Hearing that you or someone you love has cancer is life-changing. It's more common than any of us would hope; nearly 40,000 American women die annually from breast cancer alone.  It seems that everyone here at JMC has been touched by cancer in some way—including our founder herself. Josie's grandmother, Rita Maran, is 35-year survivor of the disease. In her honor and in honor of all the Argan beauties battling the disease, Josie put together a special collection of "Think Pink" JMC products. Fifteen percent of sales from each of these products will be donated to City of Hope to support those battling breast cancer. We sat down with Grandma Rita—who at a very young 83 still plays tennis every day to keep herself healthy and fit—to learn about her experience as a breast cancer survivor. 

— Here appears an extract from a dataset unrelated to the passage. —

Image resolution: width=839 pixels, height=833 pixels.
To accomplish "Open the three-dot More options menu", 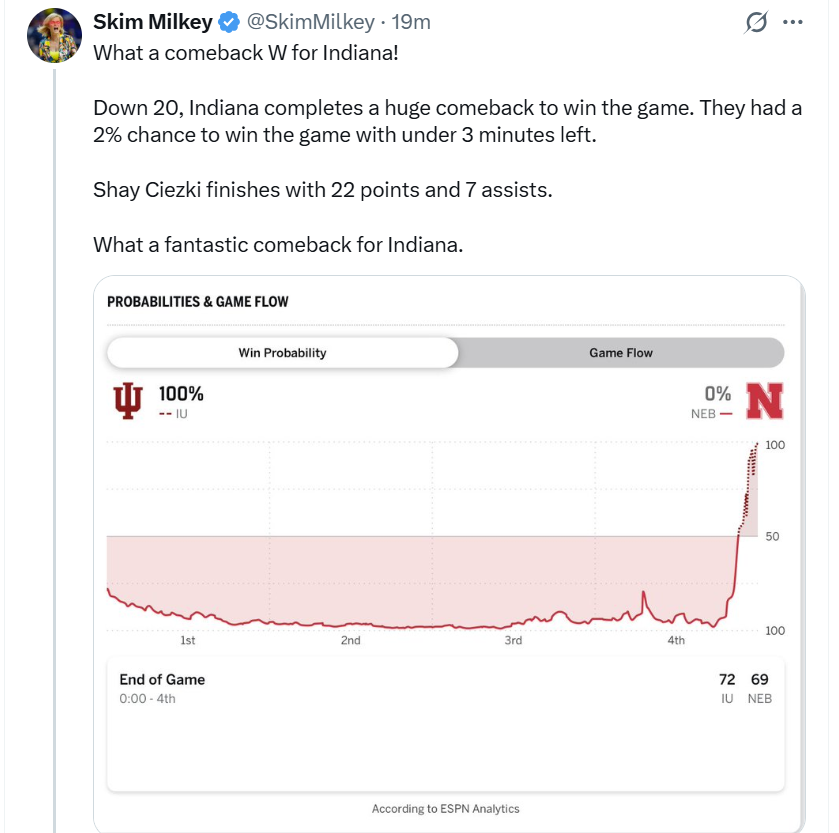I will click(x=792, y=22).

When were you diagnosed with breast cancer?

My first bout with cancer was way back in 1972, when a hysterectomy was necessary to remove a cancerous uterus. Five years later, a large cancerous tumor in my left breast led to surgery - what was then called a 'radical mastectomy.' That in turn called for chemotherapy for half-a-year, plus a dedicated daily routine of physical exercise to get back into physical - and mental – shape.

What was it like to go through your fight against breast cancer?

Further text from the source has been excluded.